Les mystères de l’île Saint-Louis/Tome 2/04

M. Lévy (tome IIp. 25-31).

IV

UN REVENANT.


Ce trouble, cette pâleur n’échappa point à l’œil jaloux du marquis d’Alluye, que le retour inopiné de Lauzun glaçait d’une sueur froide.

Il s’approcha de la marquise et l’interrogea sur son émotion.

Madame d’Alluye balbutiait un prétexte, et se rejetait sans doute sur la fatigue du bal, quand le duc de Roquelaure arriva près d’elle d’un air affairé en s’écriant :

— Madame la marquise, votre éventail !

Et comme elle hésitait :

— Votre éventail, dit-il, pour madame de Roquelaure ; elle a perdu le sien, et la chaleur la suffoque !

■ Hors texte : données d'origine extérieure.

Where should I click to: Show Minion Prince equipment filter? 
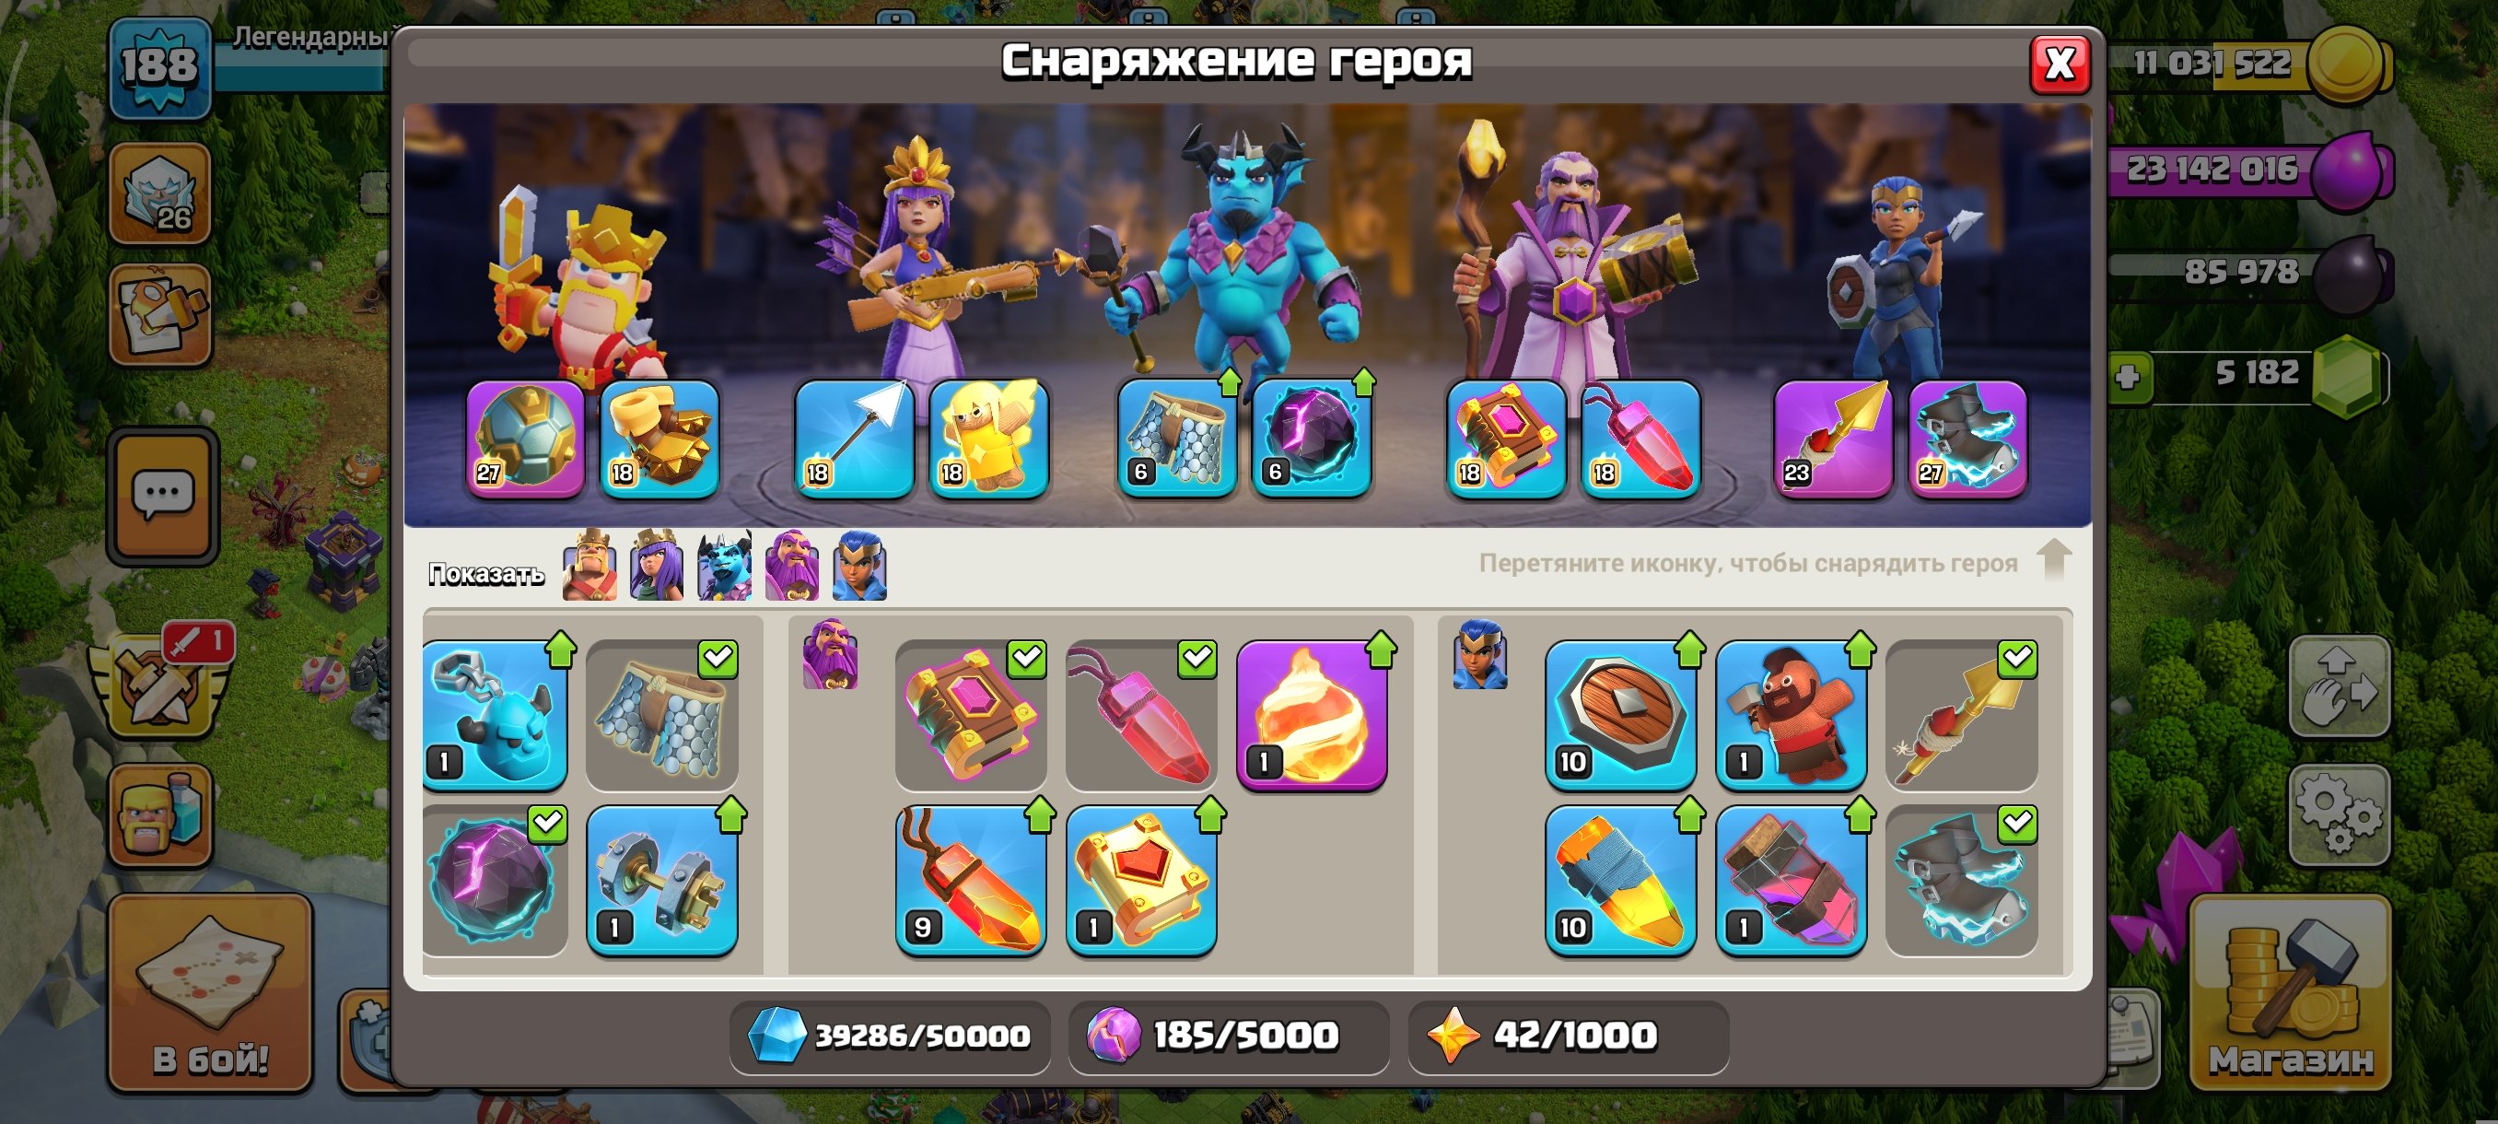(x=724, y=565)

En prononçant ces mots, le duc s’empara de l’éventail ; il en tomba un papier.

— Que veut dire ceci ? demanda le marquis en ramassant le billet.

— Madame d’Alluye, reprit Lauzun en s’avançant et sans avoir vu le mouvement du marquis, veut-elle accepter mon bras pour la première courante ?

— Pas avant que je ne vous aie dit un mot, monsieur de Lauzun, reprit le marquis.

— Deux, si cela vous plaît, monsieur d’Alluye. Dans un instant, madame la marquise.

MM. d’Alluye et de Lauzun parlèrent seuls à voix basse. Quand Lauzun revint, la marquise était plus morte que vive. L’archet donnait le signal, Lauzun lui prit la main ; elle se trouvait placée dans le quadrille vis-à-vis mademoiselle de Retz.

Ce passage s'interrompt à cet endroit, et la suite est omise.